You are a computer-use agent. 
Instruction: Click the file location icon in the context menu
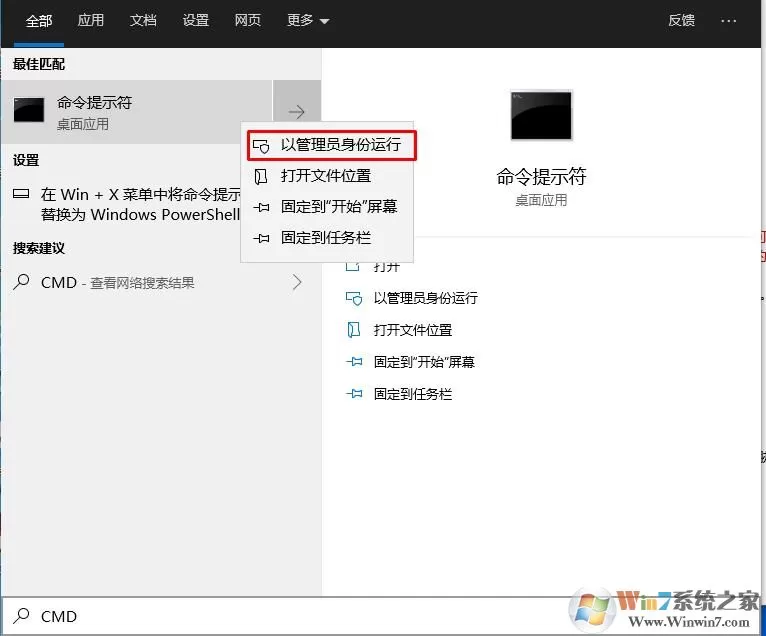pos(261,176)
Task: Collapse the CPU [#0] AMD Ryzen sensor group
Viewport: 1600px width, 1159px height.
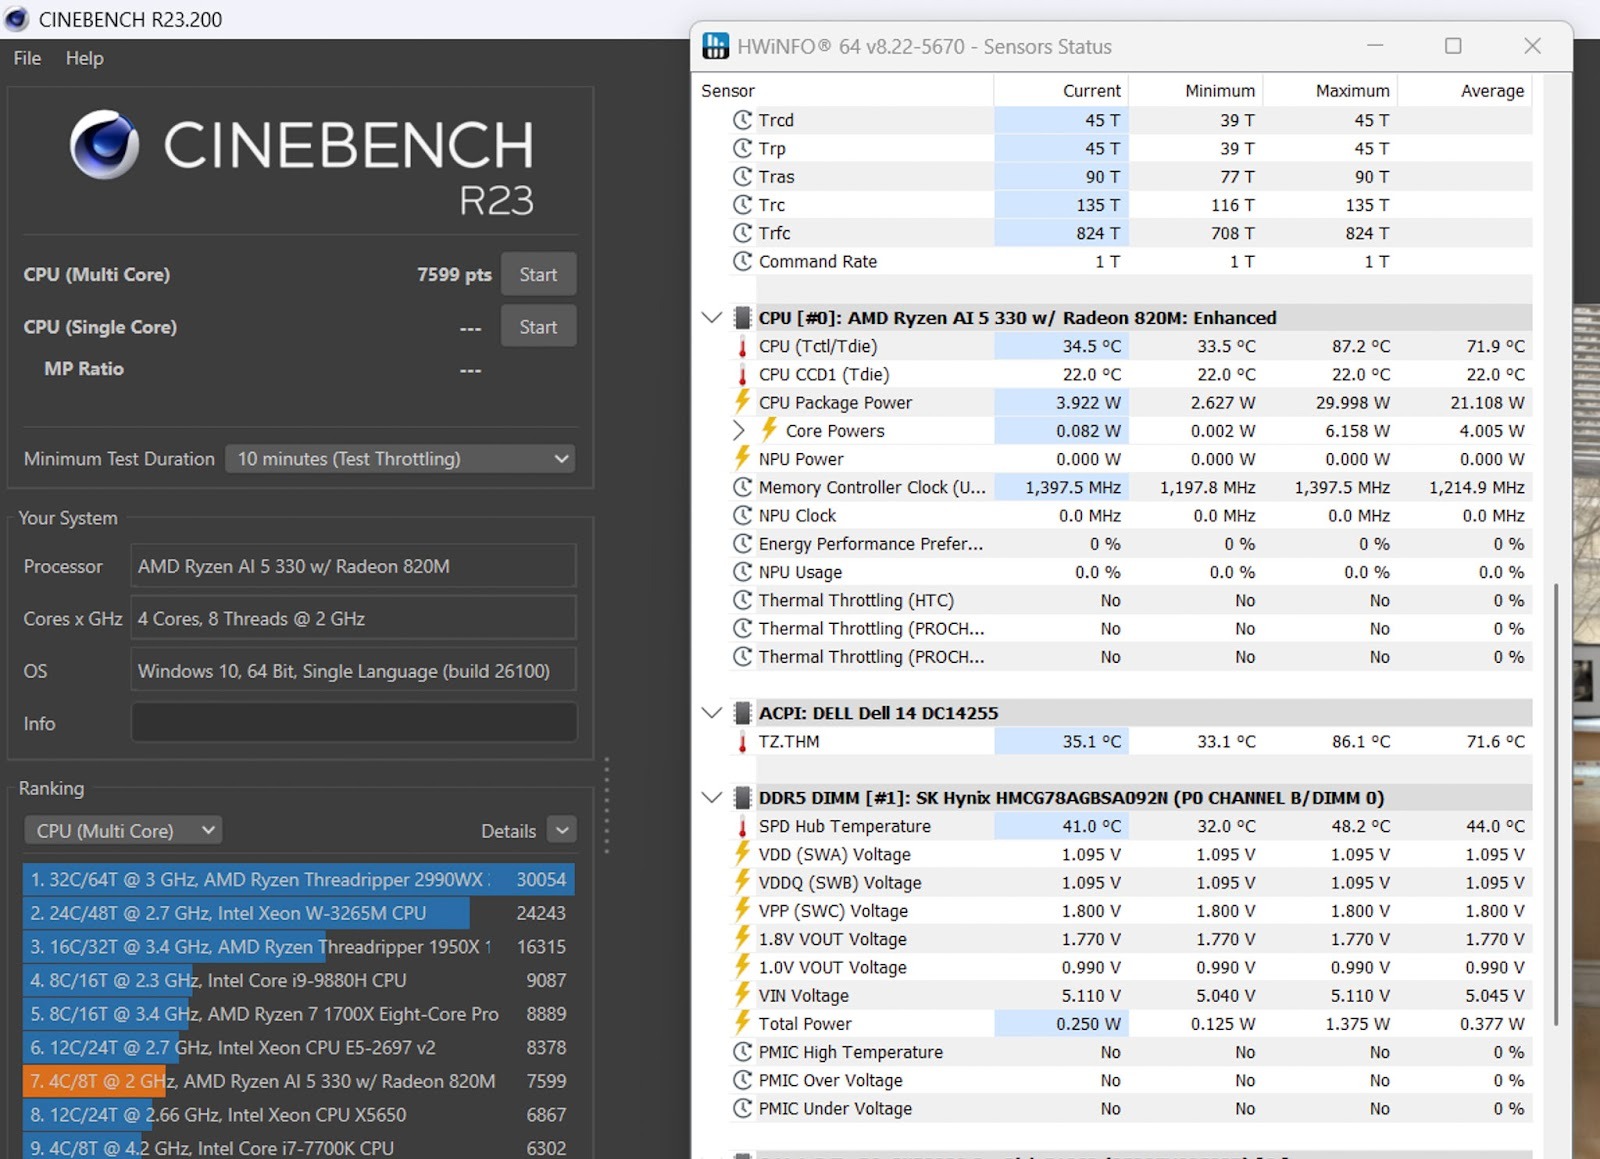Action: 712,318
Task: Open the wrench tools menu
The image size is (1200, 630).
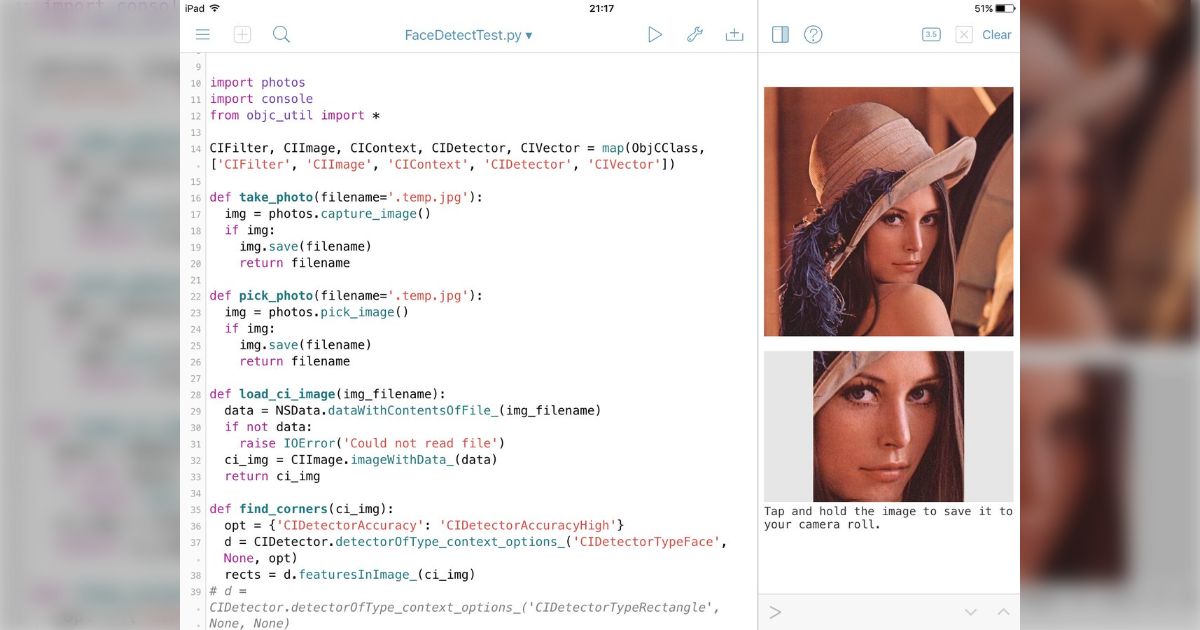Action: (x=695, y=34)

---

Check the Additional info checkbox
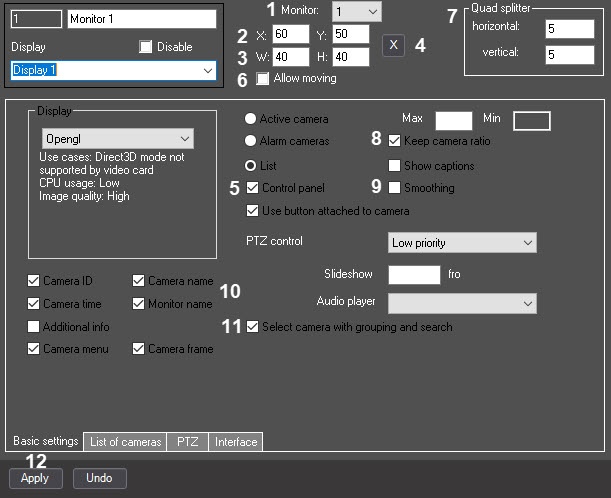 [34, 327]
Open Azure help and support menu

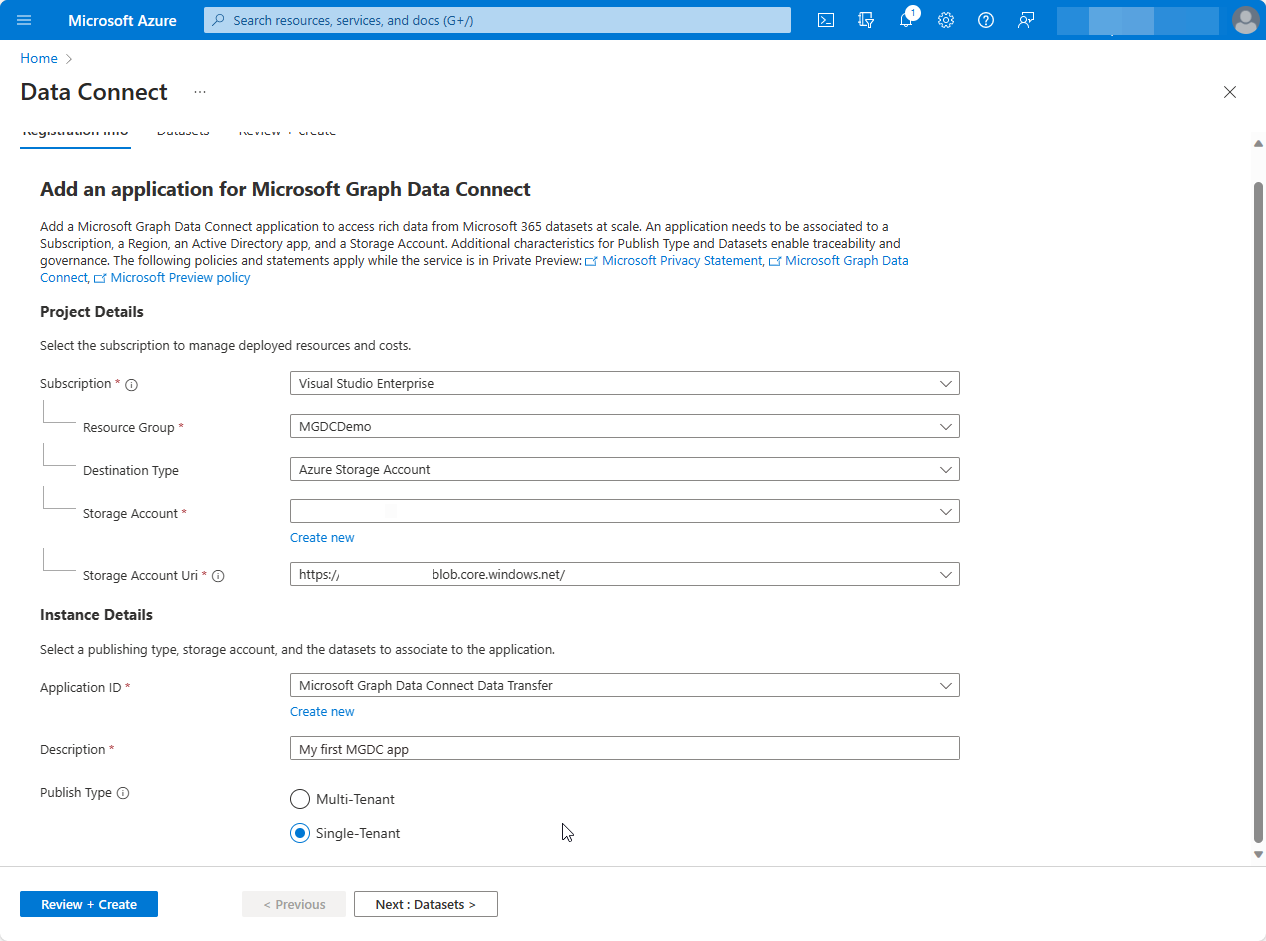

- [Action item]: Set down word for word the lines above from the one with "You are a computer-use agent." up to and including the one with "Task: Open the wrench tools menu". Omit every picture.

- [Answer area]:
You are a computer-use agent. 
Instruction: Click the file location icon in the context menu
pos(261,176)
Task: Collapse the CPU [#0] AMD Ryzen sensor group
Viewport: 1600px width, 1159px height.
Action: 712,318
Task: Open the wrench tools menu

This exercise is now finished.